Nate Adams of The Only Critic called the documentary "terrific" and "a must-see." In his review, Adams wrote, "Director Salima Koroma has assembled a nice parade of familiar faces within the tech sector to offer valuable logistics and understanding that paved the way for HQ's massive blow-up and eventual death." Nick Schager, the Entertainment Critic for The Daily Beast called the documentary "entertaining." In his review, Schager wrote, "The cautionary tale is a familiar one. But it's told with enough flashy verve and humor, along with a gossipy bombshell audio recording, to play as a breezy non-fiction look back at a phenom that had its 15 minutes—or, at least, enough time to get through an evening's worth of quiz questions—in the smartphone spotlight."

=== Doctored Evidence ===
In August 2023, it was revealed that Glitch included a doctored email attributed to HQ Trivia co-founder Rus Yusupov. The email, presented as primary evidence of Yusupov's alleged interference with media coverage, was proven to have been altered. The original email, provided by Yusupov's lawyers, showed no such interference, contradicting the film's claims. Following this discovery, Warner Bros. Discovery removed the documentary from its Max streaming platform. Neither the filmmakers nor CNN Films commented on the matter, leaving questions about the integrity of the production unresolved.

=== Unethical production practices ===
Schager also wrote that "Glitch: The Rise & Fall of HQ Trivia is a saga about foolishness and strife that has itself become mired in controversy." Rolling Stone reported that several former HQ employees pitched the documentary to CNN Films, with former HQ executives Dylan Abruscato and Brandon Teitel serving as executive producers. On February 10, 2023, technology reporter Alyssa Bereznak, the host of Boom/Bust: The Rise and Fall of HQ Trivia, raised concerns over CNN Films' ethical practices, revealed Scott Rogowsky's close collaboration with the network, and said that “Scott and other employees are not objective storytellers.”

===Biased nature===
The biased nature of the documentary has drawn criticism, particularly for the way Scott Rogowsky's influence appears to shape the narrative.
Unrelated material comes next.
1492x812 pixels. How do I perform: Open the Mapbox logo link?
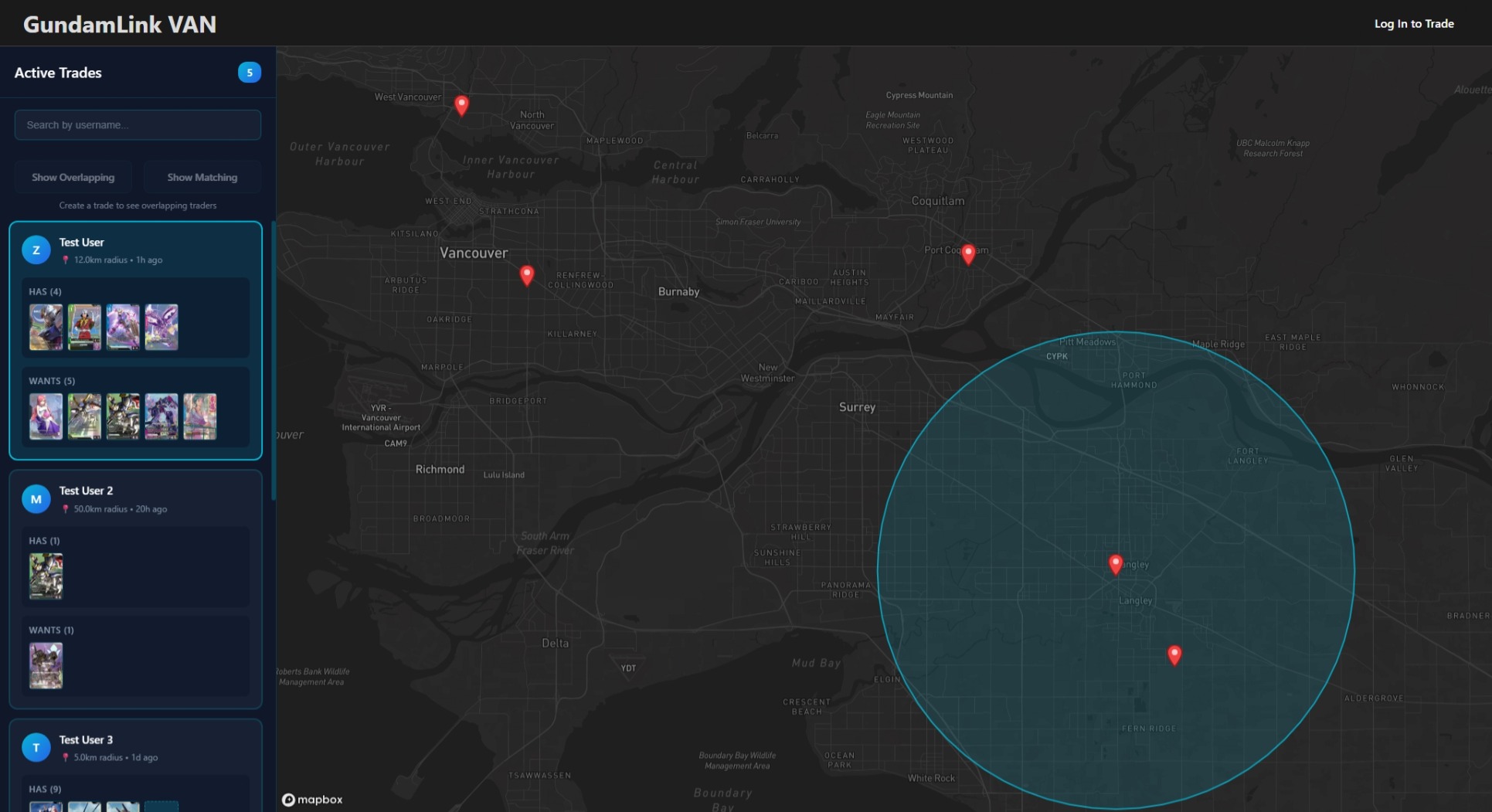coord(312,800)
The film is described as "Quiz Daddy's show," where the former host portrays himself as a hero who tried to mitigate the damage done by the feud between co-founders Rus Yusupov and Colin Kroll. Rogowsky's version of events is guided by his own interests, and his unreliability as a narrator becomes apparent when viewed alongside other sources. As Claire Spellberg Lustig writes, "Glitch is guided by Rogowsky's version of events, but it's difficult to read his heroic retelling as anything other than an attempt to depict himself in the best possible light" and cautioned that "Max subscribers should be mindful of the underlying narrative and all that's been excluded from it."

=== Omission of key perspectives ===
The documentary has been criticized for omitting key perspectives from its narrative. Sarah Pribis, who hosted HQ Trivia for over a year, expressed her concerns through a "TikTokumentary," detailing the toxic environment and sexism she experienced at the company. Pribis's voice was notably absent from the film, leading her to question "whose narrative they're telling and what pieces they're choosing to leave out." The film's director, Salima Koroma, stated that "Pribis was brought in for a pre-interview during filming—it's just that her story didn't make it into the final product." HQ Trivia co-founder Rus Yusupov cited potential conflicts and bias as his reason for not participating in the documentary.

=== Plagiarism claims ===
On February 10, 2023, Alyssa Bereznak wrote a Twitter thread about similarities of title, sources, artwork, and themes between her podcast and the trailer for Glitch: The Rise & Fall of HQ Trivia. She also said Koroma called her prior to the release of the documentary to ask questions about the HQ story. According to an interview Bereznak gave Rolling Stone, "the trailer flagged a ton of narrative similarities between the documentary and her podcast, something she thinks she should have been credited for."